The answer was $25 (£16/€20) a barrel and the implication, presumably, that times remained relatively good and that the rout which has seen the price of Brent crude halve to around $60 (£39/€49) in the space of six months would not panic the country into rethinking its international-status-through-sport policy.

Sports event owners, who in recent times have grown dependent on prestige-hungry oil and gas-producing states in the Gulf and Eastern Europe/Central Asia, must be hoping, as a turbulent year nears its conclusion, that such attitudes hold good into 2015.

As citizens in cuddly, affluent Western Europe, as well as vigorous, youthful democracies such as Brazil, have manifested scepticism about the local benefits of hosting big sporting events, energy producers with compliant populations have stepped into the breach, their appetites unsated.

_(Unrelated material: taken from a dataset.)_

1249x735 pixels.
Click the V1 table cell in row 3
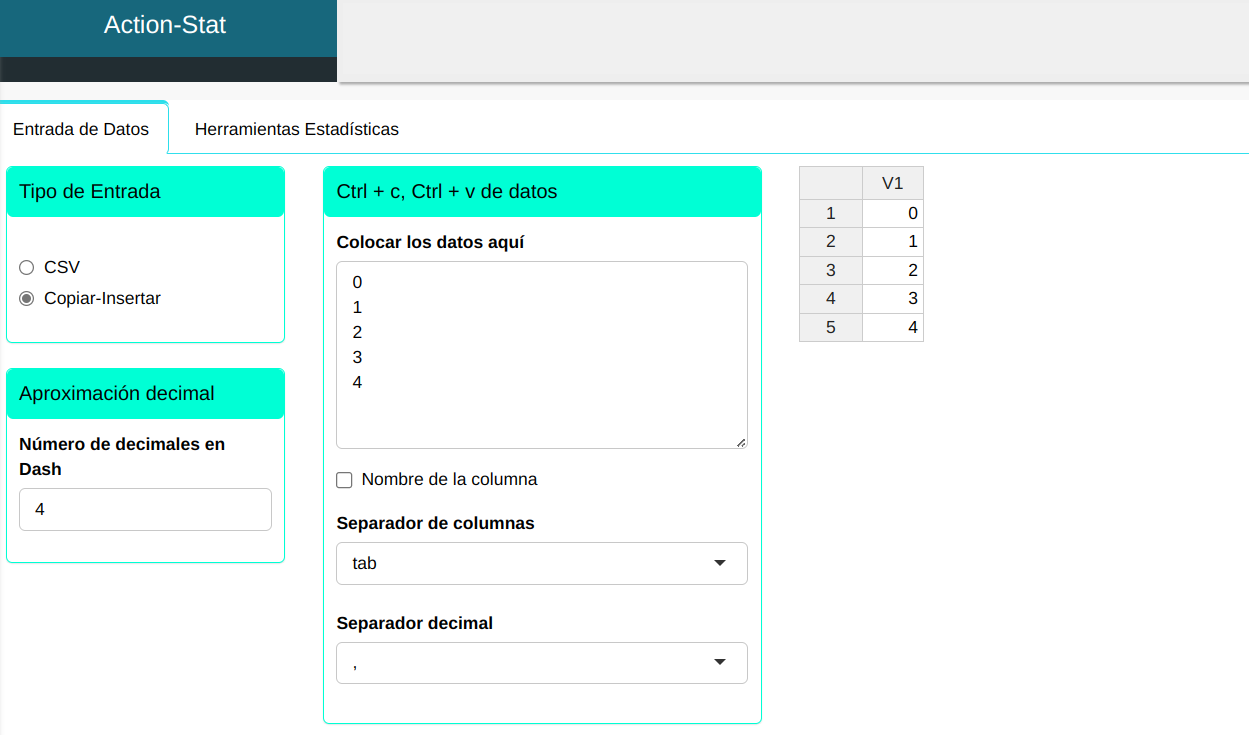(892, 270)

This demand for events from the likes of Qatar, Azerbaijan and Russia, as well as China, has propped up the sector at a time when pickings might otherwise have been slim.

For all the criticism they have weathered, notably over their successful bid for the 2022 FIFA World Cup, the international sports business wouldn’t half miss little Qatar if it turned its back on the industry.

Fortunately, as illustrated most recently by this week’s 10-year sponsorship deal with England’s Goodwood racecourse, there seems no sign whatsoever of this happening.

The sports industry would suffer if the current oil crisis forced Qatar to scale back on the events its hosts, even if many of their bids have proved controversial ©Getty Images
The sports industry would suffer if the current oil crisis forced Qatar to scale back on the events its hosts, even if many of their bids have proved controversial ©Getty Images
Nor would I expect the use of sport as a tool of state noticeably to diminish elsewhere in the Gulf, or in energy-rich former Soviet republics, unless the oil price remains at or below present levels for an extended period.

The Gulf states, by and large, have small populations already prosperous from energy exports and bulging sovereign wealth funds well capable of tiding the region over while prices are low.

They also have zero tradition of the sort of moderate popular dissent that derailed a number of prospective and actual European Winter Olympic and Paralympic bids.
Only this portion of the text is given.